So what is this missing point? The point is, XML is no less code than Java is. Sure, XML doesn't have to be compiled, but it does have to be packaged. If you are repackaging the application, it's hardly even noticable if you happen to be compiling at the same time. Hard-coded means in the application, not necessarily in the Java code. This whole big system argument is simply wrong.

But let me pause before a cause a flame war. I cannot tell you how to design your system because, after all, it's your system. But, I want to give you some advice. If you fear having to recompile, then you need to recognize that what you are dealing with is configuration, not code. Configuration belongs in the database (or some data store) where you can slap an administrative interface on it, give it to tech support, and make them feel empowered. If what you are dealing with is code, then you want it to be in Java where you can leverage the type safety. This is one of the primary themes of Web Beans.

Granted, this is an age old debate and I'm not necessarily right.

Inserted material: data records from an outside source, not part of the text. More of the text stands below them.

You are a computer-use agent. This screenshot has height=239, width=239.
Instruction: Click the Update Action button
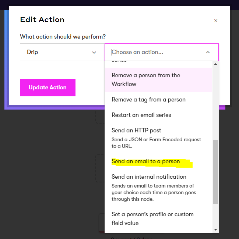click(x=48, y=88)
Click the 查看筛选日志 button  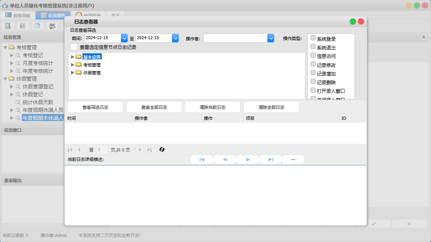pyautogui.click(x=95, y=107)
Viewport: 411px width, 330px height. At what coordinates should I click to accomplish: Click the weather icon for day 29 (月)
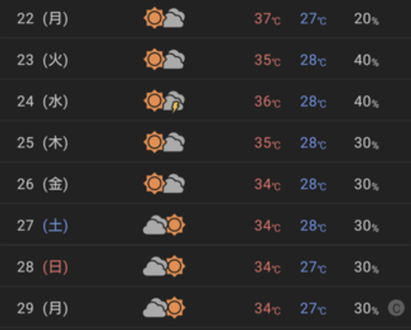[x=164, y=308]
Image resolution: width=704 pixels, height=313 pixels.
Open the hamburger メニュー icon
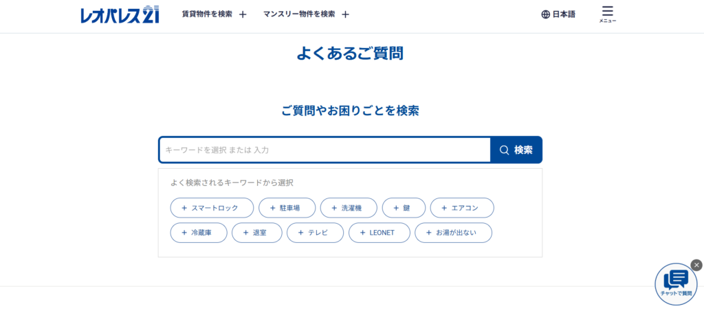click(x=607, y=13)
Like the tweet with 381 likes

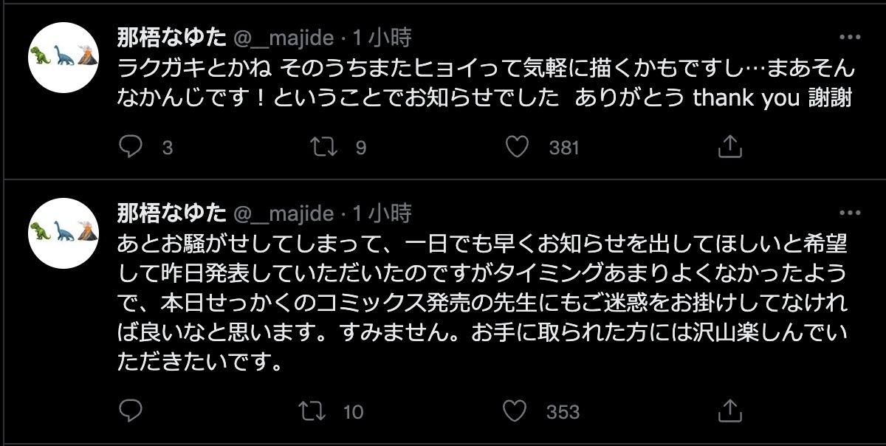pyautogui.click(x=518, y=147)
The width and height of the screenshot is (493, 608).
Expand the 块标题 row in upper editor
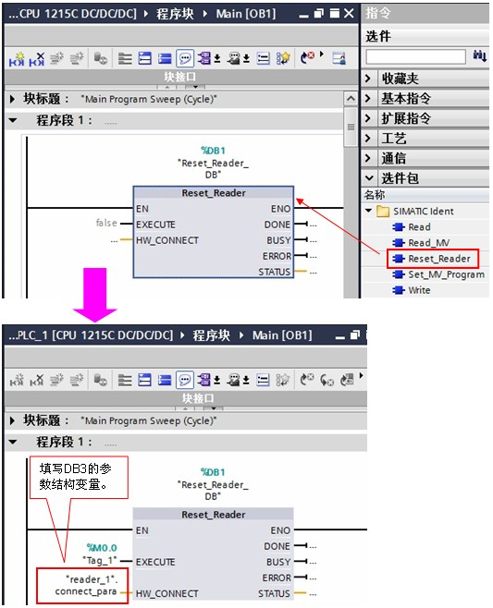pos(12,99)
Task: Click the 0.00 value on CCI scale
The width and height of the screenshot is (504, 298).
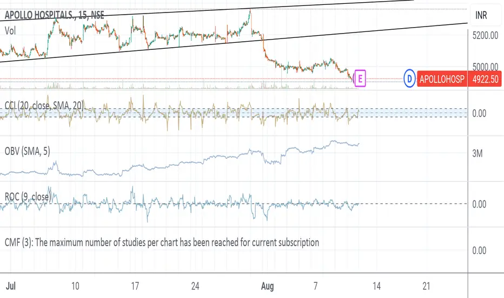Action: coord(479,113)

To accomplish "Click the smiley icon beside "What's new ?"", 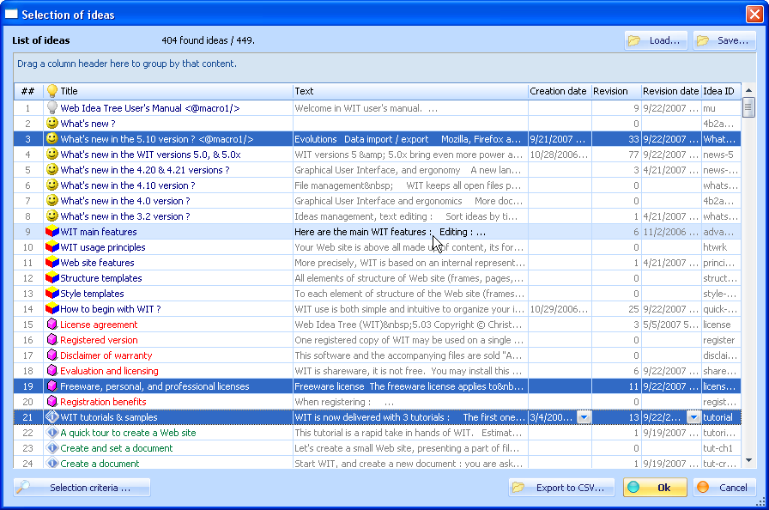I will pos(51,124).
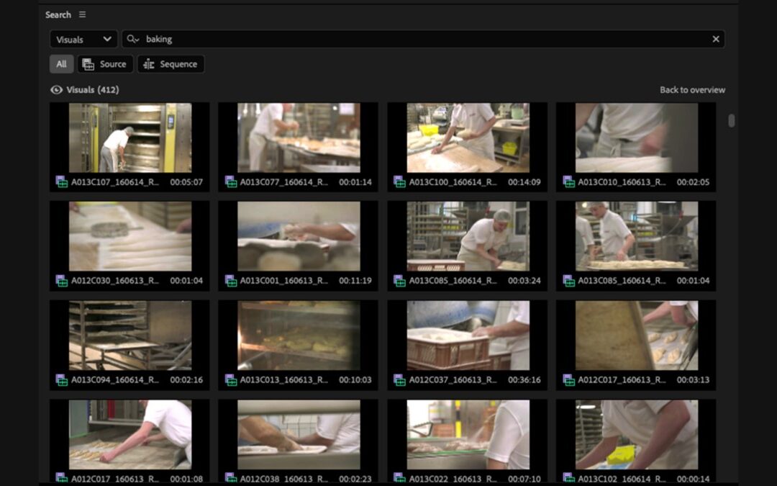Click the Sequence filter's timeline icon
The width and height of the screenshot is (777, 486).
pos(148,64)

And Seam doesn't force your hand. Use annotations. Use XML. Either one will get you to your goal.

One point about annotations before I close. Annotations will impact performance if you read them at runtime. The call to isAnnotationPresent() on Class is a synchronized method. Thus, you introduce a bottleneck into your system by invoking it. Do all of your annotation scanning at initialization and cache the information for later use, like Seam.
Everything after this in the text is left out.